Kupi Beungoh

AI Membunuh Nalar yang Bahkan Tak Lagi Kritis

Penggunaan Artificial Intelligence (AI) yang semakin marak ternyata tidak selalu membawa kabar baik.

Editor: Amirullah
For Serambinews.com
Uswatun Nisa, Dosen Ilmu Komunikasi USK 

Oleh Uswatun Nisa

SERAMBINEWS.COM - Beberapa tahun terakhir saya mengalami kondisi yang sangat memprihatinkan di dunia akademik.

Penggunaan Artificial Intelligence (AI) yang semakin marak ternyata tidak selalu membawa kabar baik. Justru, bagi saya yang berprofesi sebagai dosen, perkembangan ini menghadirkan duka tersendiri. 

Sebabnya hanya satu, mahasiswa kini sangat bergantung pada AI.

Hal yang lebih mengkhawatirkan, mereka mempercayai hampir seluruh isi yang disodorkan oleh teknologi tersebut tanpa berpikir ulang. 

Di antara berbagai jenis AI yang berkembang, ChatGPT menjadi tools yang paling digemari mahasiswa saya. Hampir semua tugas, bahkan tugas akhir mereka percayakan kepada “raja AI” ini.

Puncak kesedihan saya terjadi saat mengajar di kelas Literasi Media. Saya memberi tugas kepada 70 mahasiswa untuk me-review sebuah jurnal akademik yang berkaitan dengan literasi media.

Tugasnya sederhana, baca jurnalnya, pahami, lalu buat ringkasan dan sedikit analisisnya. Setelah itu akan didiskusikan bersama di kelas. 

Seminggu kemudian, tugas dikumpulkan. Saya mulai membaca dan mencoba merangkum isi tugas mereka secara cepat. Namun saya justru menemukan seluruh tugas mereka terlihat sama.

Baca juga: Prompt Gemini AI Terbaru Bikin Foto Biasa Jadi Editorial Ala Vogue! Keren, Bak Cover Majalah Mode

Bahasa yang digunakan identik, struktur penulisan seragam, bahkan isi rangkuman dan analisis pribadi pun sama persis. 

Kelebihan dan kekurangan jurnal yang mereka tulis pun tidak berbeda. Seolah-olah seluruh 70 orang ini menyalin dari satu sumber yang sama. Kemudian saya bertanya di depan kelas, “Siapa di antara kalian yang tidak menggunakan AI saat mengerjakan tugas ini?”

Tidak satu pun tangan yang terangkat. Mereka saling berpandangan, hingga akhirnya semua mengaku bahwa mereka memang menggunakan AI.

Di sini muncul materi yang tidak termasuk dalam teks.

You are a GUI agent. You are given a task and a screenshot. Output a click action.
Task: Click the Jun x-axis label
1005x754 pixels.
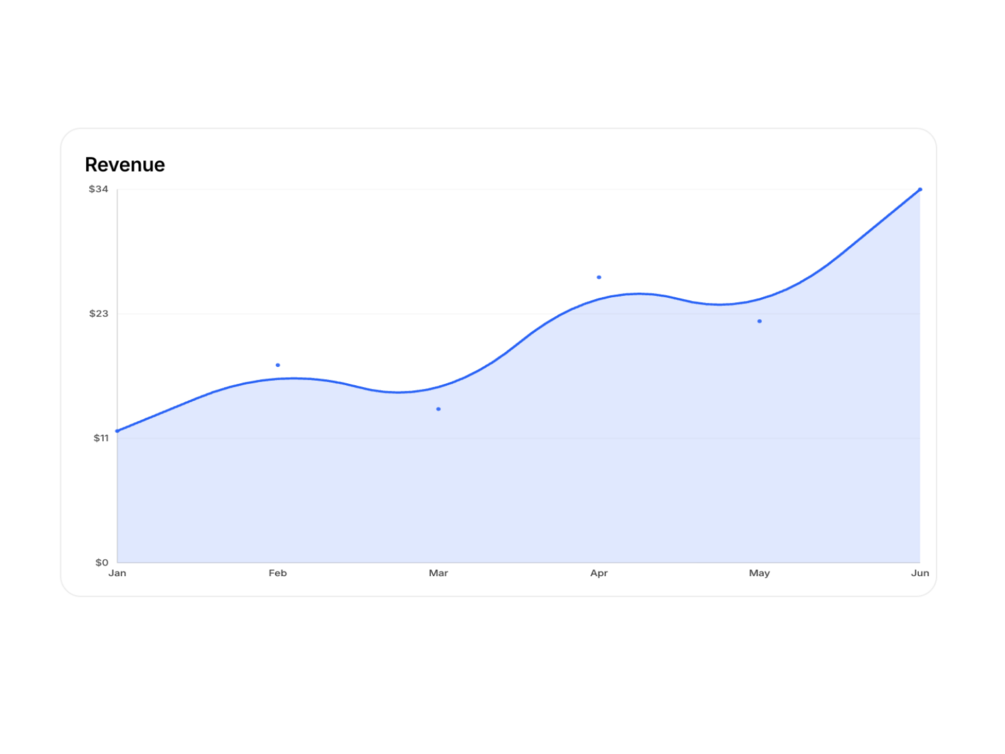coord(919,573)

Saya melanjutkan pertanyaan, “Kalau begitu, apakah kalian benar-benar memahami isi tugas yang kalian tulis? Bisa kalian jelaskan kepada saya isi dari jurnal yang kalian review?” Kelas kembali hening. Beberapa hanya menunduk, yang lain menggeleng pelan. Tidak satu pun yang berani menjelaskan. 

Saat itu saya terdiam cukup lama. Sebagai seorang dosen, saya sangat kecewa. Bukan karena mereka menggunakan AI untuk mengerjakan tugas, tapi karena mereka sama sekali tidak memahami apa yang mereka kerjakan. 

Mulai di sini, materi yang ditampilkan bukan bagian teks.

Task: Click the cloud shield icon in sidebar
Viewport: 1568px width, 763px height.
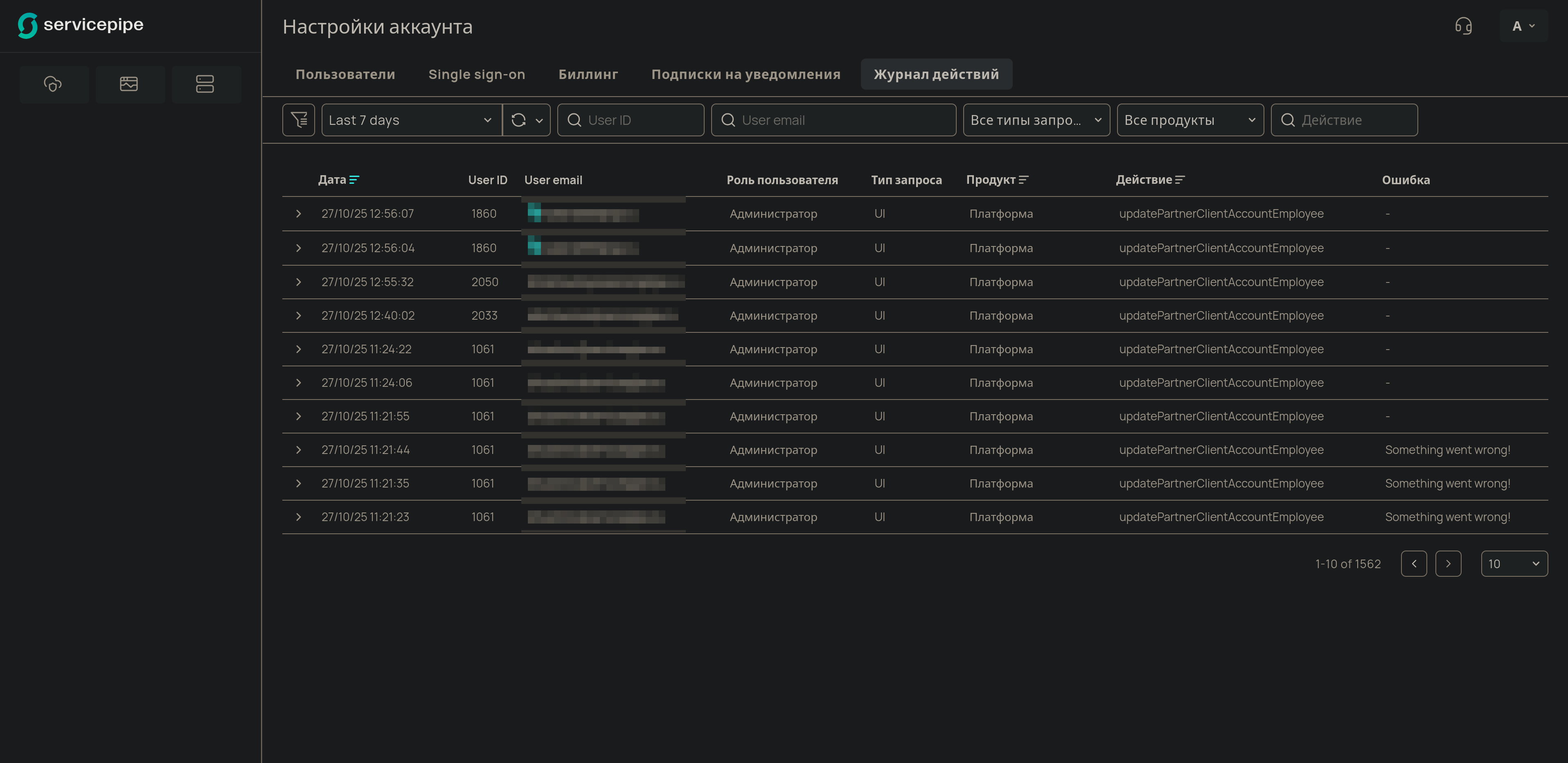Action: [x=54, y=84]
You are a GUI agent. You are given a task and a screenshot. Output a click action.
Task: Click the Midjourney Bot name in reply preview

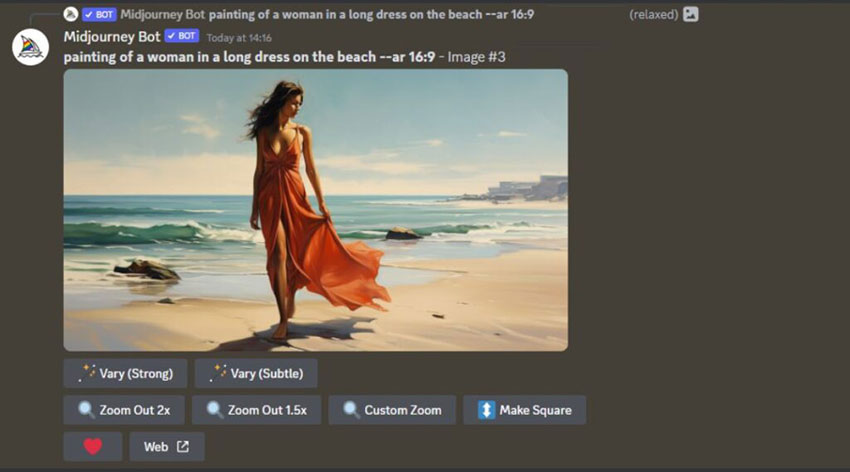coord(162,14)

Bahkan sedikit pun tidak. Mereka sama sekali tidak menyunting atau menyaring hasil dari AI itu. Mereka langsung menyalinnya ke lembar tugas tanpa membaca kembali secara mendalam.

Saya teringat pada masa awal saya mengajar tahun 2018. Saat itu teknologi AI belum berkembang seperti sekarang. 

Mahasiswa masih mengandalkan Google untuk mencari referensi tugas. Tentu saja saya tetap mengecam budaya “copy-paste” dari Google. Namun sekarang saya menyadari, apa yang dilakukan mahasiswa dulu ternyata masih lebih baik dibanding sekarang.

Mengapa demikian? Karena meskipun mereka menyalin dari internet, setidaknya mereka tetap harus membaca, memilih bagian yang relevan, dan menyesuaikan kalimat agar sesuai dengan konteks tugas. 

Mereka juga harus mengunduh artikel terlebih dahulu, menyimpannya, dan menyeleksi bagian mana yang akan mereka gunakan. Artinya, masih ada proses berpikir, meski singkat dan sederhana.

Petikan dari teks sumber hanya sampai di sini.